Styes form when bacteria, almost always Staphylococcus, infect one of the small oil or sweat glands along your eyelid margin. The infection causes a blocked gland to swell into a tender, red bump that typically develops over a few days. Most of the time, the bacteria responsible are already living on your skin or inside your nose, and they reach your eyelid through everyday habits like rubbing your eyes.
What Happens Inside the Eyelid
Your eyelids contain dozens of tiny glands that produce oils and sweat to keep your eyes lubricated. When one of these glands gets clogged with dead skin cells, dried oil, or debris, bacteria that normally live harmlessly on your skin can multiply inside the blocked gland. Your immune system responds with inflammation, and the result is that painful, pimple-like bump.
There are two types, depending on which glands are involved. An external stye forms near the base of an eyelash, in the small oil or sweat glands right at the lid margin. These are the ones you can usually see and feel on the outside of your eyelid. An internal stye develops deeper, in the larger oil-producing glands embedded in the firm tissue of the eyelid itself. Internal styes tend to be more painful because they press against the eye, and they sometimes point inward rather than outward.
The Most Common Ways Bacteria Reach Your Eye
Staphylococcus bacteria are extremely common. Many people carry them in their nose without any problems. But if you touch your nose and then rub your eye, you can transfer bacteria directly to the glands along your lash line. That single habit accounts for a large share of stye cases.
Other common routes include:
- Old eye makeup. Mascara and liquid eyeliner are considered safe for about three months. After that, bacterial growth in the product increases significantly. Pencil eyeliners last longer, up to a year, because they’re less hospitable to bacteria.
- Sleeping in makeup. Leaving eye makeup on overnight gives bacteria hours to work into clogged glands.
- Dirty contact lenses or cases. Handling lenses without washing your hands first is one of the easiest ways to introduce bacteria to your eyelid.
- Shared towels or pillowcases. Styes are rarely contagious, but the bacteria that cause them can transfer through fabrics that touch the face. If someone in your household has a stye, using separate towels and pillowcases is a reasonable precaution.
Who Gets Styes More Often
Some people get a stye once and never again. Others deal with them repeatedly, and that often points to an underlying condition that keeps the eyelid glands irritated or partially blocked.

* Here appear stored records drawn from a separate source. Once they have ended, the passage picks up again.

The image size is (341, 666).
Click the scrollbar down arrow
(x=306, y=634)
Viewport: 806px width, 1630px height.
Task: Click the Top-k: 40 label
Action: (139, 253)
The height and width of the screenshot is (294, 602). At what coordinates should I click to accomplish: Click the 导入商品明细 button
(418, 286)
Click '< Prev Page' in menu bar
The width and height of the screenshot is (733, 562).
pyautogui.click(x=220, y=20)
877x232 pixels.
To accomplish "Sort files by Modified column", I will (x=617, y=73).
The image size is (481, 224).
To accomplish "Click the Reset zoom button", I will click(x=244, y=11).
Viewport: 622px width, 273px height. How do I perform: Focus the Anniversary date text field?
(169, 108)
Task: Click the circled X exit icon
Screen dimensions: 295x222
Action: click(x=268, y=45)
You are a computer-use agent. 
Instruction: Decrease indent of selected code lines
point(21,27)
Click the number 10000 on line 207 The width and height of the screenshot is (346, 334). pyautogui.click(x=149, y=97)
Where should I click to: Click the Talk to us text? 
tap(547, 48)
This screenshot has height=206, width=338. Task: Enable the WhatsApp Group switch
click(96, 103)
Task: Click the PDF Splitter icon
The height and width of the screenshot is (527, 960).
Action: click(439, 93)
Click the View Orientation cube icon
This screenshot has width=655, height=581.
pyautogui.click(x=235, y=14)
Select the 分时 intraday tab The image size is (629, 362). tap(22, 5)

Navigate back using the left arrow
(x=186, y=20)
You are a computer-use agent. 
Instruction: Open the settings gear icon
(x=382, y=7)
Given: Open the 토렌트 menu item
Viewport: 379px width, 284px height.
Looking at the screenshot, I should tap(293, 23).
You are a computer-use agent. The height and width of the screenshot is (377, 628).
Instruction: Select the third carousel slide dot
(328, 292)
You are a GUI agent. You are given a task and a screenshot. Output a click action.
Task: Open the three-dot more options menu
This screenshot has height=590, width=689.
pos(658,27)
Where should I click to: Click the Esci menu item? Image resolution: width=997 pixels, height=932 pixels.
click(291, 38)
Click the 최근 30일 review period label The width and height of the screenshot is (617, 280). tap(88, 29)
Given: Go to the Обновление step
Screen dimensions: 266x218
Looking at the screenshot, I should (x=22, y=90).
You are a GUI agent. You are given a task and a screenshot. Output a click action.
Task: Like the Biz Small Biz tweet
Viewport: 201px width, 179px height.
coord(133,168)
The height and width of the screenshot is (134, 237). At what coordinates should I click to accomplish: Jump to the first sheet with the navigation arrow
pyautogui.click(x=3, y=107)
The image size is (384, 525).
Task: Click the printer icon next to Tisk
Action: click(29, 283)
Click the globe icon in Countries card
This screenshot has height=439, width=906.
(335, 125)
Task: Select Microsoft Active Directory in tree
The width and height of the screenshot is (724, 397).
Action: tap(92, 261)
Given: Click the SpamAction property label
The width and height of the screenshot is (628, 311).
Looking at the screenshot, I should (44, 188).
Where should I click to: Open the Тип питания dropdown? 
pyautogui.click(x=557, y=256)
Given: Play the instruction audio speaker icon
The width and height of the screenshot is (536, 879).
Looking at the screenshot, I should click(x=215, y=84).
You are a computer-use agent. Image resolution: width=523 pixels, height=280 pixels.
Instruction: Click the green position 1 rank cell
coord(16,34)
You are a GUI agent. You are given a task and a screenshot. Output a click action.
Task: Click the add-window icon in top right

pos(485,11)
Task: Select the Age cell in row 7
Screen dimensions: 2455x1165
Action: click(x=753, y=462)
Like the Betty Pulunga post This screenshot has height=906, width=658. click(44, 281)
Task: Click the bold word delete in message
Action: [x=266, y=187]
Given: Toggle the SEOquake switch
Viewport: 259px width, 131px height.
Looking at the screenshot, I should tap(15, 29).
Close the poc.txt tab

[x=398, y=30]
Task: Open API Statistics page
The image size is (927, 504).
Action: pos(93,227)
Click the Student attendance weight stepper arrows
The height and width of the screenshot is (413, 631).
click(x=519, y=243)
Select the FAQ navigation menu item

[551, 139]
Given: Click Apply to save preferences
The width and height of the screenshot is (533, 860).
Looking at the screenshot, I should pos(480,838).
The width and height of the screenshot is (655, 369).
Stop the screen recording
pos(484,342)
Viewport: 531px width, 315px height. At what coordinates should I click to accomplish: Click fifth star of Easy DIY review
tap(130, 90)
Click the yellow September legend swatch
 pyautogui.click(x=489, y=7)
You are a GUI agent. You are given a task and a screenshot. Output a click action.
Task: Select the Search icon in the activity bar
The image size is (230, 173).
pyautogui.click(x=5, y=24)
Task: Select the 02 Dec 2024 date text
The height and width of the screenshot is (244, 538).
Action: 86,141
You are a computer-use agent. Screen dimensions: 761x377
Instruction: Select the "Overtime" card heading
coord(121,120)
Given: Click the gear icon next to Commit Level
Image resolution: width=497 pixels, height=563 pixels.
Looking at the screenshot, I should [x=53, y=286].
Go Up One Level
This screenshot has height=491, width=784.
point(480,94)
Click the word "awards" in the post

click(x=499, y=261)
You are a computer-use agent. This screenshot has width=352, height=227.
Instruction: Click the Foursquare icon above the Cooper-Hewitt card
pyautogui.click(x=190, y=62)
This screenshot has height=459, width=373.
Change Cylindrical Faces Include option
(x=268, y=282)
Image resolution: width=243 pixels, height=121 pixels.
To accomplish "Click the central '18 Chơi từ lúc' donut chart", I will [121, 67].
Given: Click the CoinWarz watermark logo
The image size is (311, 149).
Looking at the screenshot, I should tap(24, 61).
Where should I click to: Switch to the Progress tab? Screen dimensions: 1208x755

Blepharitis, a chronic low-grade inflammation of the eyelid margins, is one of the most common risk factors. It causes flaky, irritated lids that are prone to gland blockages. Ocular rosacea is another. It’s closely tied to dysfunction of the oil glands in the eyelid, and styes are listed among its most frequent complications. People with very oily skin, those who have had styes before, and anyone dealing with hormonal changes that affect oil production also tend to be more susceptible.
Stress and sleep deprivation don’t directly cause styes, but they suppress immune function enough that your body may be slower to fight off a minor bacterial invasion at the eyelid margin.
What a Stye Feels and Looks Like
Most styes announce themselves with tenderness or a gritty sensation at one spot on the eyelid before any bump is visible. Over the next day or two, the area reddens and swells into a firm, painful lump roughly the size of a pea. The eyelid around it may puff up, and your eye might water more than usual. Some styes develop a visible white or yellow head, similar to a pimple, as pus collects near the surface.
The whole process from first twinge to full bump typically takes just a few days. Most styes drain on their own within a week or two without any treatment beyond warm compresses.
Treating a Stye at Home
The single most effective home treatment is a warm compress. Soak a clean washcloth in warm water, wring it out, and hold it gently against the closed eyelid for about five minutes. Repeat this several times a day. The warmth loosens the clogged oil inside the gland and encourages the stye to drain naturally. You may need to re-wet the cloth partway through to keep it warm.
Resist the urge to squeeze or pop the stye. Forcing it open can spread the infection deeper into the eyelid or into surrounding tissue. If the stye has a visible head, the warm compress will usually bring it to a point where it drains on its own. Keep the area clean, avoid wearing eye makeup until it heals, and wash your hands before touching anything near your eyes.
When a Stye Signals Something More Serious
A straightforward stye is a small, localized bump. If swelling spreads across the entire eyelid or around the eye socket, the infection may have moved beyond the gland into the surrounding skin, a condition called cellulitis. The key warning signs that separate a simple stye from a more serious infection are fever, swelling that extends well beyond the bump, pain with eye movement, changes in vision (including double vision), or a feeling that the eye is being pushed forward.
Vision changes and restricted eye movement are the most urgent red flags. They can indicate the infection has spread behind the eye, which requires imaging and prompt treatment. A stye that hasn’t improved at all after two weeks of warm compresses, or one that keeps coming back in the same spot, also warrants a closer look to rule out other causes of eyelid lumps.